Re: [R] simulation dichotomous data

2014-08-01 Thread Charles Determan Jr
Please remember the 'reply all' for the r-help page.

First Question: How can i use Pearson correlation with dichotomous data? i
want to use a correlation between dichotomous variables like spearman
correlation in ordered categorical variables?

cor(variable1, variable2, *method = pearson*)

Second Question: Would like two separate populations (1000 samples, 10
var).  Variables *within* datasets highly correlated, minimal correlation
*between* datasets.

As I have stated in a previous response, the code you have is sufficient.
You can go through as many variables as you like *for each dataset* and
induce correlations.  You should do this for as many variables as you
require to be correlated.  As the code induces these correlations randomly,
there should be *minimal* correlation between datasets but still some if
the datasets have the same structure (same variables correlated within).
If different variables are correlated within each, then the correlation
between datasets would likely be lower.  It is extremely unrealistic to
believe that there will be absolutely no correlation between datasets so
you must decide at which point you consider it sufficiently low.

One final point, in the code section # subset variable to have a stronger
correlation, you can only do one at a time or you must change the name of
the second object otherwise you are just overwriting the previous 'v1'.

You have described what you want to me and you have the code to do it.  The
major hurdle here would be an implementation of some 'for loops', which is
not terribly complex if you are working on your programming.  However, they
are not necessary if you just want to write several lines with new object
names for each variable in each dataset.  Give it a try, you know how to
induce correlations now.  Just chose which variables to correlate and do it
for all of those for each dataset and compare.

Regards,
Dr. Charles Determan


On Thu, Jul 31, 2014 at 9:10 AM, thanoon younis thanoon.youni...@gmail.com
wrote:

 Many thanks to you

 firstly : how can i use Pearson correlation with dichotomous data? i want
 to use a correlation between dichotomous variables like spearman
 correlation in ordered categorical variables.

 secondly: i have two different population and each population has 1000
 samples and 10 var. so i want to put a high correlation coefficient between
 variables in the  first population and also put a high correlation
 coefficient between variables in the  second population and no correlation
 between two populations because i want to use multiple group structural
 equation models.


 many thanks again

 Thanoon




 On 31 July 2014 16:45, Charles Determan Jr deter...@umn.edu wrote:

 Thanoon,

 You should still send the question to the R help list even when I helped
 you with the code you are currently using.  I will not always know the best
 way or even how to proceed with some questions.  As for to your question
 with the code below.

 Firstly, there is no 'phi' method for cor in base R.  If you are using
 it, you must have neglected to include a package you are using.  However,
 given that the phi coefficient is equal to the pearson coefficient for
 dichotomous data, you can use the 'pearson' method.
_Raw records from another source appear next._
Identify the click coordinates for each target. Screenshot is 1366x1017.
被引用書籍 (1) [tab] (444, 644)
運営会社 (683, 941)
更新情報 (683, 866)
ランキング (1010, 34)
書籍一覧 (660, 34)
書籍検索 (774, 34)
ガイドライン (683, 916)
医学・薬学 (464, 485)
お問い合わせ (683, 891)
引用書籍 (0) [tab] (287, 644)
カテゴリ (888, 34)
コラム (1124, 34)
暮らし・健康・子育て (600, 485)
 Secondly, with respect to your primary concern.  In this case, we have
 randomly chosen variables to correlate between two INDEPENDENT DATASETS
 (i.e. different groups of samples).  The idea with this code is that R1 and
 R2 are datasets of 1000 samples and 10 variables.  It would be miraculous
 if they correlated when each had variables randomly assigned as
 correlated.  The code work correctly, the question now becomes if you want
 to see correlations across variables for all samples (which this does for
 each DATASET) or if you want two DATASETS to be correlated.

 ords - seq(0,1)
 p - 10
 N - 1000
 percent_change - 0.9

 R1 - as.data.frame(replicate(p, sample(ords, N, replace = T)))
 R2 - as.data.frame(replicate(p, sample(ords, N, replace = T)))

 # phi is more appropriate for dichotomous data
 cor(R1, method = phi)
 cor(R2, method = phi)

 # subset variable to have a stronger correlation
 v1 - R1[,1, drop = FALSE]
 v1 - R2[,1, drop = FALSE]

 # randomly choose which rows to retain
 keep - sample(as.numeric(rownames(v1)), size = percent_change*nrow(v1))
 change - as.numeric(rownames(v1)[-keep])
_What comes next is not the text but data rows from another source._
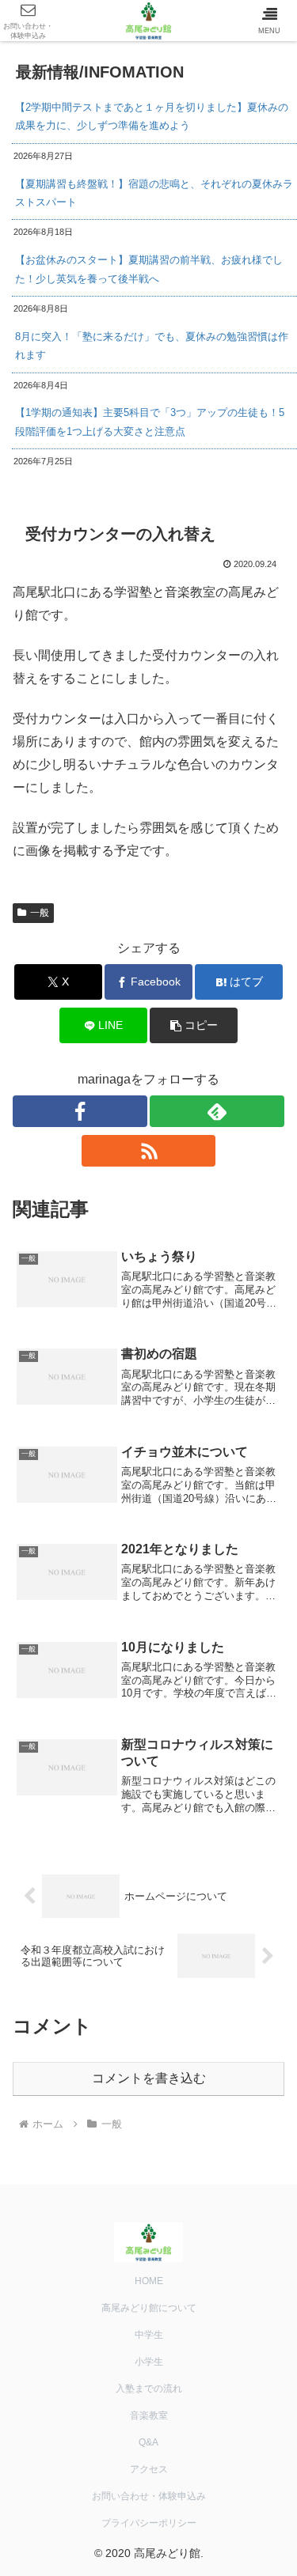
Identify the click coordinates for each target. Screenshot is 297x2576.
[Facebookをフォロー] (80, 1111)
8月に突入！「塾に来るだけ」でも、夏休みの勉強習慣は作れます (151, 346)
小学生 (149, 2361)
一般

 # randomly choose new values for changing
 new.change - sample(ords, ((1-percent_change)*N)+1, replace = T)

 # replace values in copy of original column
 v1.samp - v1
 v1.samp[change,] - new.change

 # closer correlation
 cor(v1, v1.samp, method = phi)

 # set correlated column as one of your other columns
 R1[,2] - v1.samp
 R2[,2] - v1.samp
 R1
 R2


 On Thu, Jul 31, 2014 at 7:29 AM, thanoon younis 
 thanoon.youni...@gmail.com wrote:

 dear Dr. Charles
 i have a problem with the following R - program in simulation data with
 2 different samples and with high correlation between variables in each
 sample so when i applied

Re: [R] simulation dichotomous data

2014-07-31 Thread Charles Determan Jr
Thanoon,

You should still send the question to the R help list even when I helped
you with the code you are currently using.  I will not always know the best
way or even how to proceed with some questions.  As for to your question
with the code below.

Firstly, there is no 'phi' method for cor in base R.  If you are using it,
you must have neglected to include a package you are using.  However, given
that the phi coefficient is equal to the pearson coefficient for
dichotomous data, you can use the 'pearson' method.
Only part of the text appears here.